#### Reading passage
Murray: This will be our 12th year doing it — it doesn’t feel like that (chuckle), but the years seem to go by faster and faster.

Q: Just out of curiosity, do you perform the songs the way they are on the albums?
Murray: Ah, not usually; we tend to recreate what they did live — the arrangements that they did live are the ones that we play. Sometimes for private events when the venue is really small, we’ll do album version because most of the time Ringo was a little more tame in the studio, but when he played live he really smashed on those drums. We have groomed our drummer into a live Ringo drummer: everything’s louder, the fills are a little more aggressive. Ringo had a couple of lessons when he was younger and his teacher was a big band drummer, so all his fills are oriented from a big band state of mind … that was very unique for any rock ’n’ roll drummer at that point. In the early days he was really the driver of the band so we try to emulate that in the show.

Q: That’s something I didn’t know, thanks for the enlightenment. Now this might seem to be a silly question but what can folks expect from your show at One Longfellow Square?
Murray: (Laughter) Hey, no worries! What can they expect? Well, four guys in matching suits, Beatle boots, period-correct instruments — we’re going to refer to each other as John, Paul, George and Ringo. We may not make references to modern times because we try to take the audience back in time, hopefully, and if they lived during that period or whatever memories they have of the Beatles we try to recreate that for them with this show. They will get to hear songs from the first six albums along with the rock ’n’ roll songs they covered, like Chuck Berry, Carl Perkins and Buck Owens. The first four albums had a lot of covers on them so we’ll do all those plus some that were never released on official albums.

Stored items
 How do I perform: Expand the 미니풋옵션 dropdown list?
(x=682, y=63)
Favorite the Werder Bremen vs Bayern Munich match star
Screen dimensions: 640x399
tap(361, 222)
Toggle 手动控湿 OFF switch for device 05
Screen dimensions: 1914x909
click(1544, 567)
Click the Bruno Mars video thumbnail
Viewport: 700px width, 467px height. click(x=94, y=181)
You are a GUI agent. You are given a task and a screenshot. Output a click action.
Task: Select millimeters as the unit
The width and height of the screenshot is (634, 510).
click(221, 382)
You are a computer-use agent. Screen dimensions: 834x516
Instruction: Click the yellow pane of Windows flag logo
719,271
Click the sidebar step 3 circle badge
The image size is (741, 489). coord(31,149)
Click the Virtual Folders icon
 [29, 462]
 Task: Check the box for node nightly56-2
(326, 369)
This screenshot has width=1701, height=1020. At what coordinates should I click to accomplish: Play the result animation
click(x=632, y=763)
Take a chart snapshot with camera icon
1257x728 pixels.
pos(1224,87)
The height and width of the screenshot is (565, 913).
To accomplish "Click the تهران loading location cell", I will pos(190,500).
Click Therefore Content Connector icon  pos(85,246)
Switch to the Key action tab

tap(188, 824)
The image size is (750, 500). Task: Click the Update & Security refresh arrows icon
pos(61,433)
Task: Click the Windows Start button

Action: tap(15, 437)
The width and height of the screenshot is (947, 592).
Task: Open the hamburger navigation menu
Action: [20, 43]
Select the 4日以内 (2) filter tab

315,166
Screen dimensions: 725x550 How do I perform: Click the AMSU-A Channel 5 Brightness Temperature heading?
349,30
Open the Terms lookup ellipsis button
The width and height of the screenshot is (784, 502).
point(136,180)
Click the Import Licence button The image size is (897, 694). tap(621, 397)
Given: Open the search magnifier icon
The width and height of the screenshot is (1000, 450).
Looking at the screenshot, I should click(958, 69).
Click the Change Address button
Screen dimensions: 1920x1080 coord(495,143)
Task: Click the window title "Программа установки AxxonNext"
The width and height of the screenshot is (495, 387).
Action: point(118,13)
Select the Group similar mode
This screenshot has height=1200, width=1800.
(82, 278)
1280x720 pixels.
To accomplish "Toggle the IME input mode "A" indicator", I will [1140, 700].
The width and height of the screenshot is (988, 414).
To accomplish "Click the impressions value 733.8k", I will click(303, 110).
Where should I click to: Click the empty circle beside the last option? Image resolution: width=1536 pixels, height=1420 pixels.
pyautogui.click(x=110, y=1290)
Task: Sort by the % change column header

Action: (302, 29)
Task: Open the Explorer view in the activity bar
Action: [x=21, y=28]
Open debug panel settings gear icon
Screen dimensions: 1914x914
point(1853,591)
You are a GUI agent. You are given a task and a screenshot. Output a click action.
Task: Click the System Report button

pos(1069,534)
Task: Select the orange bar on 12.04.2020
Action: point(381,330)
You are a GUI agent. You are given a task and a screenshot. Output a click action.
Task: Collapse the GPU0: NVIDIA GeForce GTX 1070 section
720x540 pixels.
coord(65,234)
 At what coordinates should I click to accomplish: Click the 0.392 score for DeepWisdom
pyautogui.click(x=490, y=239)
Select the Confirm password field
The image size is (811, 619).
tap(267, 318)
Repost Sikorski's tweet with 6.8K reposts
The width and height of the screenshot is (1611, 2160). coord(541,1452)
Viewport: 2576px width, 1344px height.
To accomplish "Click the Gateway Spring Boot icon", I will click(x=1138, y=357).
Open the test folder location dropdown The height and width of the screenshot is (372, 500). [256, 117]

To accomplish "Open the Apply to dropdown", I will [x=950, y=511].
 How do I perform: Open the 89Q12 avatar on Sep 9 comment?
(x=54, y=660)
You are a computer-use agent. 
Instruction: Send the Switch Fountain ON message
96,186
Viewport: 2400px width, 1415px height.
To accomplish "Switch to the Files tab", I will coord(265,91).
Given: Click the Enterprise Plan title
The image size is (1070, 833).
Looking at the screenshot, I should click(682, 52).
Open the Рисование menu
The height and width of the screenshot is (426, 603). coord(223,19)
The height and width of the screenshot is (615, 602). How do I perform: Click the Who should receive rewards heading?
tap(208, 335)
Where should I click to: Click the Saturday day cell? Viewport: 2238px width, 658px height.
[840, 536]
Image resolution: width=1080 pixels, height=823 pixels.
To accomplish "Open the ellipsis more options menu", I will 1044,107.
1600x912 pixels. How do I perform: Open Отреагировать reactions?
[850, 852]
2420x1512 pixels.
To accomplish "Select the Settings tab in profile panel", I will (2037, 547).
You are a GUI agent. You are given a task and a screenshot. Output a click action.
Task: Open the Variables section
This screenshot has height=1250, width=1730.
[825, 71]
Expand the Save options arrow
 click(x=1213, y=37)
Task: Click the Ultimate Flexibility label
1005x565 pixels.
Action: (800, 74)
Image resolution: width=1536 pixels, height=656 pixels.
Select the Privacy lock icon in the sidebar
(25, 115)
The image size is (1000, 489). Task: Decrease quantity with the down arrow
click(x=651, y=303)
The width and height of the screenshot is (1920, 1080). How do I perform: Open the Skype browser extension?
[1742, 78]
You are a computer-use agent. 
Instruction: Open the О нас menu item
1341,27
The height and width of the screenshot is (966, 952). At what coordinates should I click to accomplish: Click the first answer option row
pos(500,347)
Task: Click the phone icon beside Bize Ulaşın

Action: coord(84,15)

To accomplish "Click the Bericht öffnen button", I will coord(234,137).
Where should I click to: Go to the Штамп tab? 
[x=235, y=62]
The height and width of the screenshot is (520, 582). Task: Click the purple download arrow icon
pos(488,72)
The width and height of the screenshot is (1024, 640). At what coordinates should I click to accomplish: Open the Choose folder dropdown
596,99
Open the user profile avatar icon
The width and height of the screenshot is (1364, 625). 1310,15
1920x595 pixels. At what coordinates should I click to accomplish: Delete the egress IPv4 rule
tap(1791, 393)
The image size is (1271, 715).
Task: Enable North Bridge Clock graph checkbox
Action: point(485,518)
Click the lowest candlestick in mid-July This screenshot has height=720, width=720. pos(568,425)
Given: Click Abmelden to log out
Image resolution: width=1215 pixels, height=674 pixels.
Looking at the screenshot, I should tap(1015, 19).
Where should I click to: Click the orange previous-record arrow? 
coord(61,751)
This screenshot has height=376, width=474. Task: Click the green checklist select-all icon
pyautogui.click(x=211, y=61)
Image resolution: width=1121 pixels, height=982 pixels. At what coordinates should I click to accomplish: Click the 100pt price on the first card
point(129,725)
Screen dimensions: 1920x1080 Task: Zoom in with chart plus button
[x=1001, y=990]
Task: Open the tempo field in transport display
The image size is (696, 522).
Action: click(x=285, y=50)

#### Your goal
Reproduce the part of the interview that begins at the words "Murray: Ah, not" and stops after "in the show.". The material here was taken from a separate source and has no connection to the interview.

#### Output for this task
Murray: Ah, not usually; we tend to recreate what they did live — the arrangements that they did live are the ones that we play. Sometimes for private events when the venue is really small, we’ll do album version because most of the time Ringo was a little more tame in the studio, but when he played live he really smashed on those drums. We have groomed our drummer into a live Ringo drummer: everything’s louder, the fills are a little more aggressive. Ringo had a couple of lessons when he was younger and his teacher was a big band drummer, so all his fills are oriented from a big band state of mind … that was very unique for any rock ’n’ roll drummer at that point. In the early days he was really the driver of the band so we try to emulate that in the show.